Common Stock Merger Consideration definition

Common Stock Merger Consideration has the meaning set forth in Section 3.1(a).
Common Stock Merger Consideration means, with respect to any share of Company Common Stock, the applicable consideration payable in respect of such share pursuant to Section 2.1(a).
Common Stock Merger Consideration means the result of (A) the Initial Common Stock Merger Consideration less (B) the Aggregate Dissenting Share Amount.

Examples of Common Stock Merger Consideration in a sentence

  • Any Titanium Common Stock Merger Consideration payable with respect to such Titanium PSU Awards shall be paid as soon as practicable, and in any event within five (5) Business Days, following the Effective Time and subject to any required withholding taxes.

  • Any Titanium Common Stock Merger Consideration payable with respect such Titanium RSU Awards and Titanium DSUs shall be paid as soon as practicable, and in any event within five (5) Business Days, following the Effective Time and subject to any required withholding taxes.

  • The Titanium Special Committee has received the opinion of Lazard Frères & Co., to the effect that, as of the date of such opinion and subject to the limitations, qualifications and assumptions set forth therein, the Titanium Common Stock Merger Consideration to be paid to the Titanium Shareholders (other than the Titanium Family and other than shares of Excluded Titanium Common Stock) pursuant to the Transactions is fair, from a financial point of view.
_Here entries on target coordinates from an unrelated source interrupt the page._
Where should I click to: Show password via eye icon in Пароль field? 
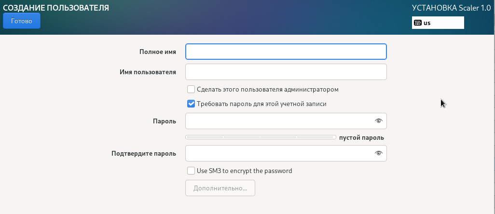point(378,121)
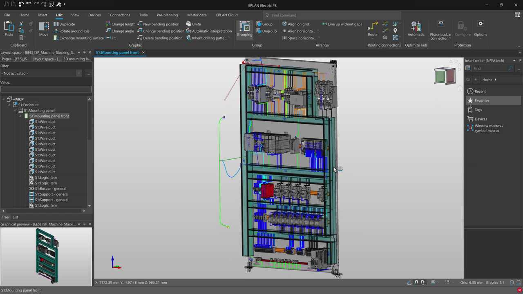523x294 pixels.
Task: Click the Unite icon in Graphic group
Action: tap(189, 24)

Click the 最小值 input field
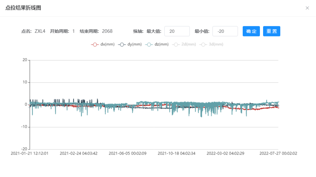pos(225,31)
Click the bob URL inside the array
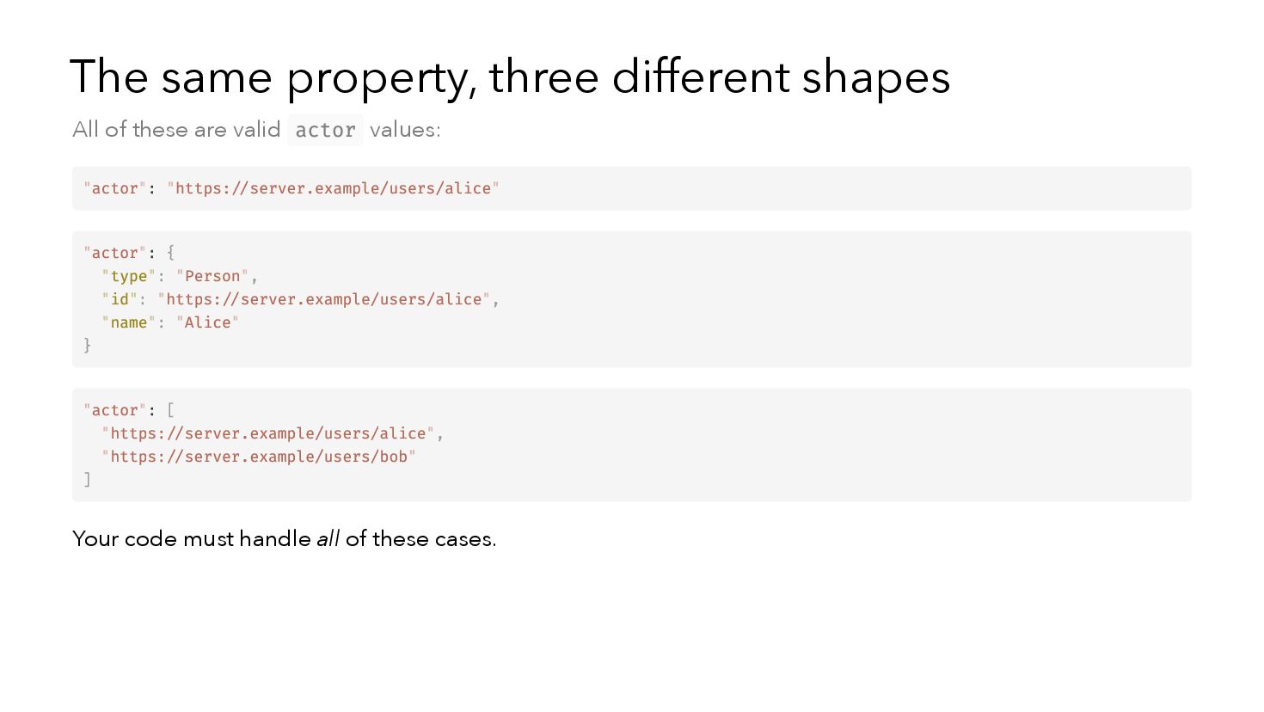Viewport: 1264px width, 712px height. point(259,457)
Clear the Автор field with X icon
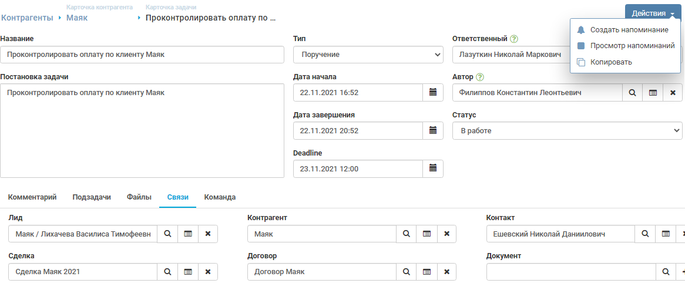The width and height of the screenshot is (685, 290). pyautogui.click(x=673, y=92)

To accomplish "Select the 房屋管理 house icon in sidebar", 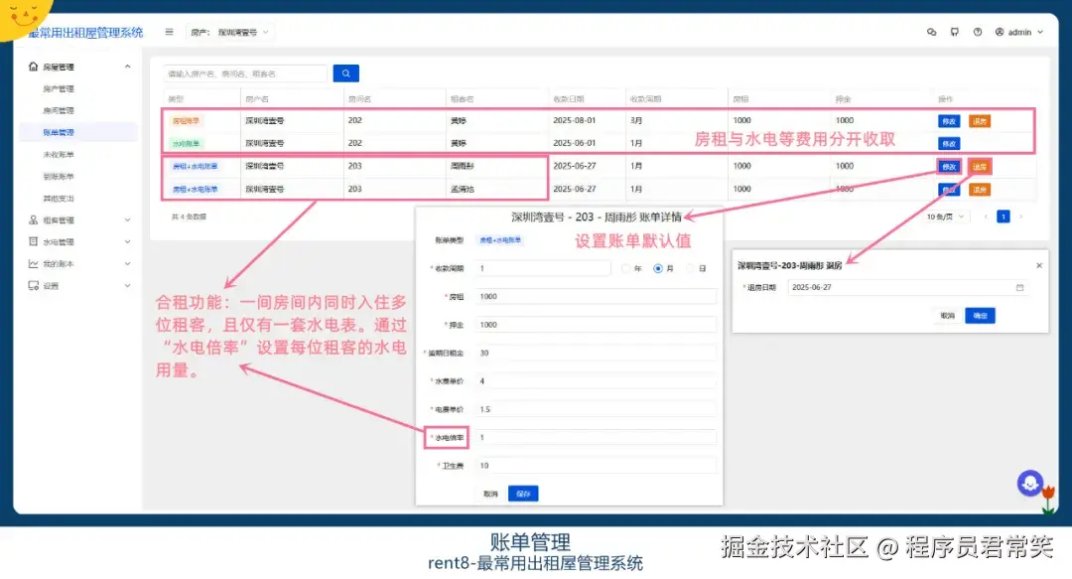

  • As of the Effective Time, all such shares of Aztar Common Stock shall no longer be outstanding and shall automatically be canceled and retired and shall cease to exist, and each holder of a certificate representing any such shares of Aztar Common Stock shall cease to have any rights with respect thereto, except the right to receive the Common Stock Merger Consideration to be paid therefor upon the surrender of such certificate in accordance with Section 2.02, without interest.

  • No interest shall be paid or accrue on the Company Common Stock Merger Consideration.


More Definitions of Common Stock Merger Consideration

Common Stock Merger Consideration means a number of shares of Parent Common Stock equal to (A) the Estimated Equity Value minus the Cash Merger Consideration divided by (B) $10.00.
Common Stock Merger Consideration is defined in Section 2.1.1.
Common Stock Merger Consideration has the meaning given to it in Section 1.06(d)(iii).
Common Stock Merger Consideration means the sum of (i) the Class A Closing Merger Consideration, plus (ii) Class B Closing Merger Consideration, plus (iii) any portion of the Holdback Consideration distributed to holders of Company Common Stock in accordance with the terms of this Agreement.
Common Stock Merger Consideration means an aggregate of 2,000,000 shares of Parent Common Stock.
Common Stock Merger Consideration means the amount of consideration payable in respect of each share of Aames Financial Common Stock in the First Merger which is determined by dividing (A) the Merger Consideration less the aggregate Preferred Stock Merger Consideration paid in respect of each share of Preferred Stock and the consideration paid in respect of each warrant to purchase shares of Series D Preferred Stock as provided in Section 1.5(d) by (B) the number of shares of Aames Financial Common Stock outstanding immediately prior to the First Merger Effective Time plus the Net Option Number (as defined below) immediately prior to the First Merger Effective Time.
Common Stock Merger Consideration means the Merger Consideration less the Aggregate Preferred Stock Liquidation Preference.